These water bodies will be either smaller in size or have larger drainage areas. Smaller water
bodies have limited storage capacity and thus may overflow and carry pesticide in the discharge,
whereas the EXAMS pond has no discharge. As watershed size increases beyond 10-hectares, it
becomes increasingly unlikely that the entire watershed is planted with a single crop that is all
treated simultaneously with the pesticide. Headwater streams can also have peak concentrations
higher than the EXAMS pond, but they likely persist for only short periods of time and are then
carried and dissipated downstream.

···

» **Required work**
Copy, word for word, the stretch of the passage on pesticide runoff into water bodies from "These water bodies" through "and dissipated downstream.".

···

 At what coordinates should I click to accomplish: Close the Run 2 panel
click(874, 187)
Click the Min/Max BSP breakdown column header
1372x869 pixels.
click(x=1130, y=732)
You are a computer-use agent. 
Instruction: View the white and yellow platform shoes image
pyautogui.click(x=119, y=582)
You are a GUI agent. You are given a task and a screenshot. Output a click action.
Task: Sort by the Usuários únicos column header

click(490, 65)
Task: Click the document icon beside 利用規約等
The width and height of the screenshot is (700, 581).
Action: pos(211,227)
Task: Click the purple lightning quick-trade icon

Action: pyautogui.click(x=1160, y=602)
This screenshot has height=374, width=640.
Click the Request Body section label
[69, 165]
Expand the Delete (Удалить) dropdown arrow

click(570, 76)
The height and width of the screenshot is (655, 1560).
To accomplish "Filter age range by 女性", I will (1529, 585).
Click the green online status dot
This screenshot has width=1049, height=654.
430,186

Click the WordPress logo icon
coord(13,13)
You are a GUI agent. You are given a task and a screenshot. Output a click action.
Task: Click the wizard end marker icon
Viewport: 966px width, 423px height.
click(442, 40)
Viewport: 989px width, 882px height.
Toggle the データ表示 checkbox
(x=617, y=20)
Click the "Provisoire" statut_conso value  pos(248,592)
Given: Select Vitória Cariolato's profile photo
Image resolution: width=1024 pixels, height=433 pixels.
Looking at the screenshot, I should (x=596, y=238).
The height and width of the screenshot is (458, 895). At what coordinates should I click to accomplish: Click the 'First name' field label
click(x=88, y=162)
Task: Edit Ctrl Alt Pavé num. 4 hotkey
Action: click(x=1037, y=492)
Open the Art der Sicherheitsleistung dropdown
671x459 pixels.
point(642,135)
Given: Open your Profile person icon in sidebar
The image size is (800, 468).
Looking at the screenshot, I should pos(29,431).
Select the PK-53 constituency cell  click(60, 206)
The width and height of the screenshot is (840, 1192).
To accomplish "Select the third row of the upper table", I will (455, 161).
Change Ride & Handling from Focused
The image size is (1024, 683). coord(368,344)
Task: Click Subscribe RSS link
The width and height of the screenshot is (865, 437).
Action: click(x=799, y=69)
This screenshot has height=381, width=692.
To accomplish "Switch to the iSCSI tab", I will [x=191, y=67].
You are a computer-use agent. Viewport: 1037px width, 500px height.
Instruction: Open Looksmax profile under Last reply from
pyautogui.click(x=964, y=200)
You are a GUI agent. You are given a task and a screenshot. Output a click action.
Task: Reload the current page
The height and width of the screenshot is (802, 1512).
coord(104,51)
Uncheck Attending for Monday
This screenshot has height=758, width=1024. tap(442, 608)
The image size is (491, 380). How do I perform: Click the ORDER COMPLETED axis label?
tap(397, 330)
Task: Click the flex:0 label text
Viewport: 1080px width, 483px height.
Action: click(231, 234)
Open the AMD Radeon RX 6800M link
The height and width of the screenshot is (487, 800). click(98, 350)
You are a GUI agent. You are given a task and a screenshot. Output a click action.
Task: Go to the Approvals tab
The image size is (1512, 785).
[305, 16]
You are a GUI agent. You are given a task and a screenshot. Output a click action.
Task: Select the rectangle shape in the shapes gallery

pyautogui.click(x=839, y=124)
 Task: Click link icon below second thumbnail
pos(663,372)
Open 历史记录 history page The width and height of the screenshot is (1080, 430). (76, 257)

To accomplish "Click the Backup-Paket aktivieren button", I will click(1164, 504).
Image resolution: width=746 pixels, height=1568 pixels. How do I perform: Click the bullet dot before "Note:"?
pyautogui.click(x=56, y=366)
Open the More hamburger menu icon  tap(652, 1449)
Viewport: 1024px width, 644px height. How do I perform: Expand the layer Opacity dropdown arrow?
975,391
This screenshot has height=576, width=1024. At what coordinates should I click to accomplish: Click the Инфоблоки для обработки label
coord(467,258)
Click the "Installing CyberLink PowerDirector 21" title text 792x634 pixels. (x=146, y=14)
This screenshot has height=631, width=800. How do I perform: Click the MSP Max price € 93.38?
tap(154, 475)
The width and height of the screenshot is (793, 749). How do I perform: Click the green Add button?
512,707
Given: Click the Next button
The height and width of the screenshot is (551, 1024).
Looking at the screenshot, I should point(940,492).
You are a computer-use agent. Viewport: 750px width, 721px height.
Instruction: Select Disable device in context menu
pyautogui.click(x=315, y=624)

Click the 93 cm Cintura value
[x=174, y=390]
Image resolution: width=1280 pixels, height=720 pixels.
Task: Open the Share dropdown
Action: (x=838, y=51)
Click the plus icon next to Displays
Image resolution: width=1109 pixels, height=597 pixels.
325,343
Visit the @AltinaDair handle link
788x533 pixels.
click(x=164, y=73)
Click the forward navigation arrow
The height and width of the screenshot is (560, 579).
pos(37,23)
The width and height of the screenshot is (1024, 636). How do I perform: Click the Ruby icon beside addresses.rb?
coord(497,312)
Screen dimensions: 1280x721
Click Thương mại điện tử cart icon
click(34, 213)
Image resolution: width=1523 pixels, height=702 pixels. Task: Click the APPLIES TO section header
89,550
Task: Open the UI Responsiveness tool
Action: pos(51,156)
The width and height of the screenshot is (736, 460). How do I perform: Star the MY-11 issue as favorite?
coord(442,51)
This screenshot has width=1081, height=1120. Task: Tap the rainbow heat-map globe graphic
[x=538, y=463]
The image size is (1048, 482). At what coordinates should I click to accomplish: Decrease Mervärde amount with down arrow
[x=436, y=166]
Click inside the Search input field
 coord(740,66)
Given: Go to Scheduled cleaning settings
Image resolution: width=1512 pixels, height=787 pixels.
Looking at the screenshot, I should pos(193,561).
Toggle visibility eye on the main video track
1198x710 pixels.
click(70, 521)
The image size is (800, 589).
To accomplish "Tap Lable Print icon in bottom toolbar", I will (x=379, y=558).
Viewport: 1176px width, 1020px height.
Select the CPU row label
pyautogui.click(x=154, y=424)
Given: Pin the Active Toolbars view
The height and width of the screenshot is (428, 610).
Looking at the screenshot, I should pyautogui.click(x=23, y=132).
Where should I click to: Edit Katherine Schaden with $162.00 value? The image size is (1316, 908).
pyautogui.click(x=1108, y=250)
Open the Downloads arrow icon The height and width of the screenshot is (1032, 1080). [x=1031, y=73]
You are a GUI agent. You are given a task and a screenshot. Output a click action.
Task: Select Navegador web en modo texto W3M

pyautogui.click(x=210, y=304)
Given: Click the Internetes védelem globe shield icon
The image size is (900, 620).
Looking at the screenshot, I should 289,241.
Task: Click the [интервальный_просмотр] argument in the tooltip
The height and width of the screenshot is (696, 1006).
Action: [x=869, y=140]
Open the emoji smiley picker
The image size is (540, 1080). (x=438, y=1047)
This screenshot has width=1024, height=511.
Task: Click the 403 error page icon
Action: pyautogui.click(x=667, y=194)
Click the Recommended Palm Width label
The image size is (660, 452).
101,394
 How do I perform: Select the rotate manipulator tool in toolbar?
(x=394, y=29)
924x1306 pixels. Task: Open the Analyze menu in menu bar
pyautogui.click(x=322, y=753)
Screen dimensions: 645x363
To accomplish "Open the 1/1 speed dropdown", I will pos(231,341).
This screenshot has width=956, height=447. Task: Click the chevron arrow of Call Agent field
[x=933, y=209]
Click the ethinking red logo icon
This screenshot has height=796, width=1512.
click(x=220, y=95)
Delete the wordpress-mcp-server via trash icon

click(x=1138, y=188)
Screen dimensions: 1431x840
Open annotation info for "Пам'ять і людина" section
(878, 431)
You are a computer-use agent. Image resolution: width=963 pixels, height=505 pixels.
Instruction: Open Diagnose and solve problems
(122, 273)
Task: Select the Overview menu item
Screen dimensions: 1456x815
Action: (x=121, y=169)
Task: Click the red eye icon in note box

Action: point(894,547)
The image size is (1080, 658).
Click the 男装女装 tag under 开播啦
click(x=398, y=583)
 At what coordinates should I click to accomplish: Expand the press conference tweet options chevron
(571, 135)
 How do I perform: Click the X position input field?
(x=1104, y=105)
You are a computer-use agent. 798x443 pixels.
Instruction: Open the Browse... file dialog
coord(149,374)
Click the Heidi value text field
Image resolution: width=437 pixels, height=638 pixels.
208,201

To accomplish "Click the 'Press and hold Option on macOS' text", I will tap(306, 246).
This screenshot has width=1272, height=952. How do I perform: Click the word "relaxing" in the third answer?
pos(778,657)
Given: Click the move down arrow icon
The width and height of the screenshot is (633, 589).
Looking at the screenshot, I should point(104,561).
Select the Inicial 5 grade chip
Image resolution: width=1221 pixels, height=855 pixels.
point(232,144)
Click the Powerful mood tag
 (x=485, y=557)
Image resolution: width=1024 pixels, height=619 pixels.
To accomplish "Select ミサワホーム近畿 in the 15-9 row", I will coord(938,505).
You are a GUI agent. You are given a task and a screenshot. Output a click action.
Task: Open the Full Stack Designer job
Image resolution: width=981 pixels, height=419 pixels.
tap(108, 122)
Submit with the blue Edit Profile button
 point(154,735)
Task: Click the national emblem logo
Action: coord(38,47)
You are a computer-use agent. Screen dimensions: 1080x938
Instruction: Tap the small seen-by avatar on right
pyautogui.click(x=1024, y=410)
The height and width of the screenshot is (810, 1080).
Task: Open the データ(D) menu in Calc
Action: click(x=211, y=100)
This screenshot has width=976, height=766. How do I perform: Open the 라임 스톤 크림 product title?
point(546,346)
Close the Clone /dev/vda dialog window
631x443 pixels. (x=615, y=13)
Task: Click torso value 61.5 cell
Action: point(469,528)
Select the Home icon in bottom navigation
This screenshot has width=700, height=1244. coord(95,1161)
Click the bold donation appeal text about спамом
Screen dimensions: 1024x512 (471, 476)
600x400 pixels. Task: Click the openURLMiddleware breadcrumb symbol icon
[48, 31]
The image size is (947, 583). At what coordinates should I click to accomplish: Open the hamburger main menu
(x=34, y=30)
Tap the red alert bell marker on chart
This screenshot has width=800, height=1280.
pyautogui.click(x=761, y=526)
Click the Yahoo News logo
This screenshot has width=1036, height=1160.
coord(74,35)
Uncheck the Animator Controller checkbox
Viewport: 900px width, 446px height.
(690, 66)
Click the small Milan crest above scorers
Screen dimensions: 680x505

···

» **Task result**
These water bodies will be either smaller in size or have larger drainage areas. Smaller water
bodies have limited storage capacity and thus may overflow and carry pesticide in the discharge,
whereas the EXAMS pond has no discharge. As watershed size increases beyond 10-hectares, it
becomes increasingly unlikely that the entire watershed is planted with a single crop that is all
treated simultaneously with the pesticide. Headwater streams can also have peak concentrations
higher than the EXAMS pond, but they likely persist for only short periods of time and are then
carried and dissipated downstream.